Jens’s vibes span the spectrum of chillout music from the luscious trip-hop sounds of Amberland’s Time Beyond to the downtempo electronica found on My Heaven. Each release reveals a new side of the coin and showcases his ability to reach every side of your frame of mind. Now, Jens Buchert has released Intersphere, an electronic deep moods music production.

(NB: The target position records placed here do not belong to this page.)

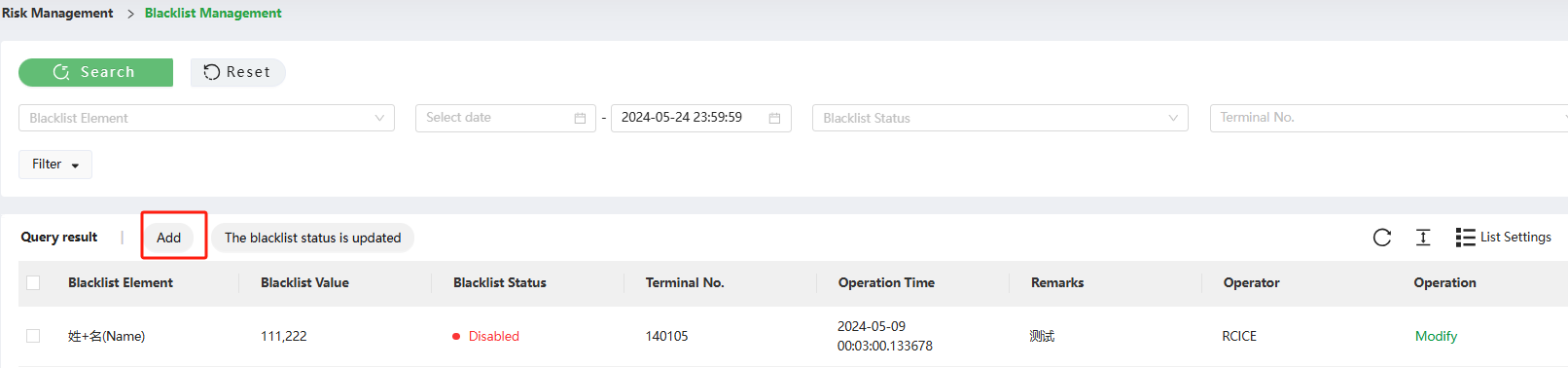Open calendar icon in end date field
Viewport: 1568px width, 368px height.
pyautogui.click(x=775, y=118)
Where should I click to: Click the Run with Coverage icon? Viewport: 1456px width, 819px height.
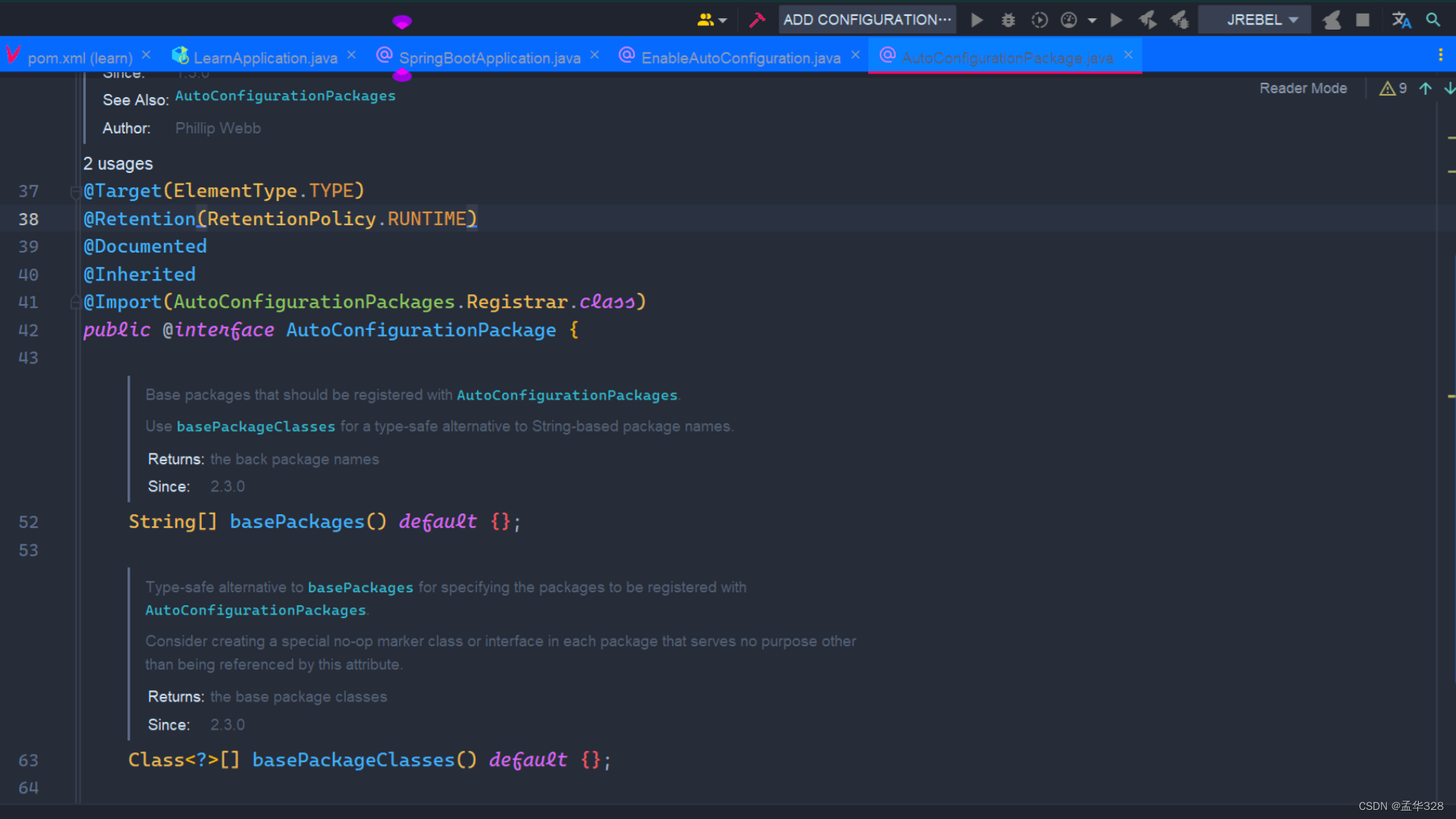[1039, 20]
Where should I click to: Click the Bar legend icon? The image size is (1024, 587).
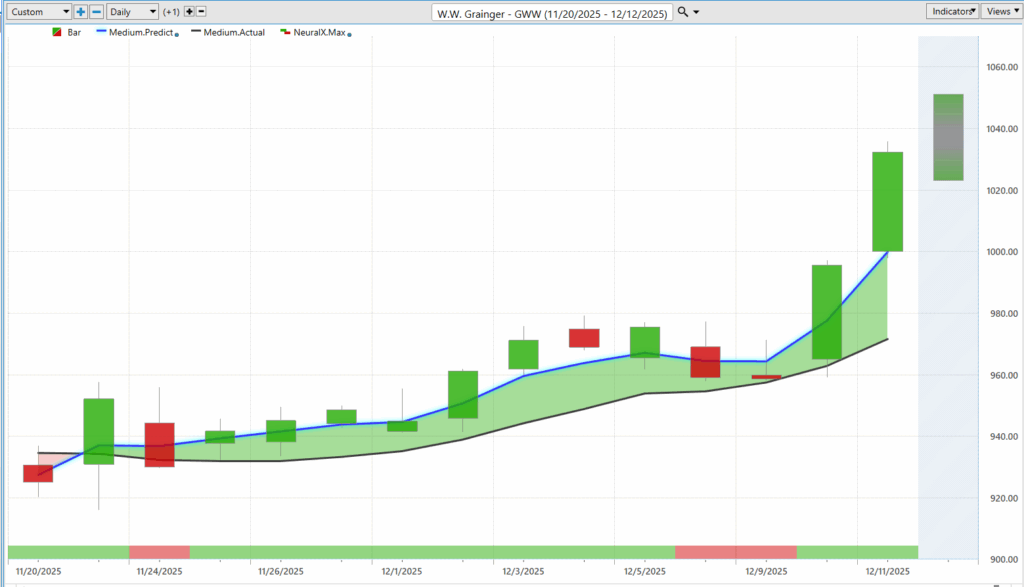coord(55,33)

From the first drop, you can immediately sense this blend of lounge. Jens has twisted in a dose of ambient into Intersphere that delivers a form of serious chill. Rest assured. As with all of his releases, the music on Intersphere delivers brilliant beat lines with interesting synthesizers to create wonderful melodies. The first track, “In the Mirror” works very well at creating a futuristic blend of worldly sounds. The percussion work is complex yet subtle. This track is the antidote to your foul mood. “Crunchy Town” carries the relaxation to a higher state as a muted trumpet is introduced. Jens uses more interesting electronic percussion work to ensure this track cannot be labeled smooth jazz. He continues to keep your mind focused on this production with each following track. On “Event Horizon,” he slightly picks up the pace with one of the more head nodding tracks on Intersphere. Next, it is hard not to envision a lazy Sunday morning when “Daybreak” begins. An unhurried electronic keyboard rhythm is central and each layer of synthesizer sounds is poured on slow and thick like molasses on pancakes. Ambient becomes obvious on “Oversky.” This track is dominated by a piano solo, but again it’s Jens’s use of electronica that grips the listener. On “Superdope”, different ambient atmospheres are worked behind what sounds like metal drums. “Love Suite” departs from the formula on Intersphere. This progression will likely be more attractive to Yanni friends than to fans of Jens’s earlier work. Fortunately, Jens adds two other tracks to the end of the recipe of an overall deliciously sounding dessert of ambient electronica.
On Intersphere, Jens displays his musical diversity. This release will undoubtedly be remembered as an enjoyable collection of some of his most laid back grooves to date. Don’t be afraid to become acquainted with another part of Jens Buchert’s world on Intersphere.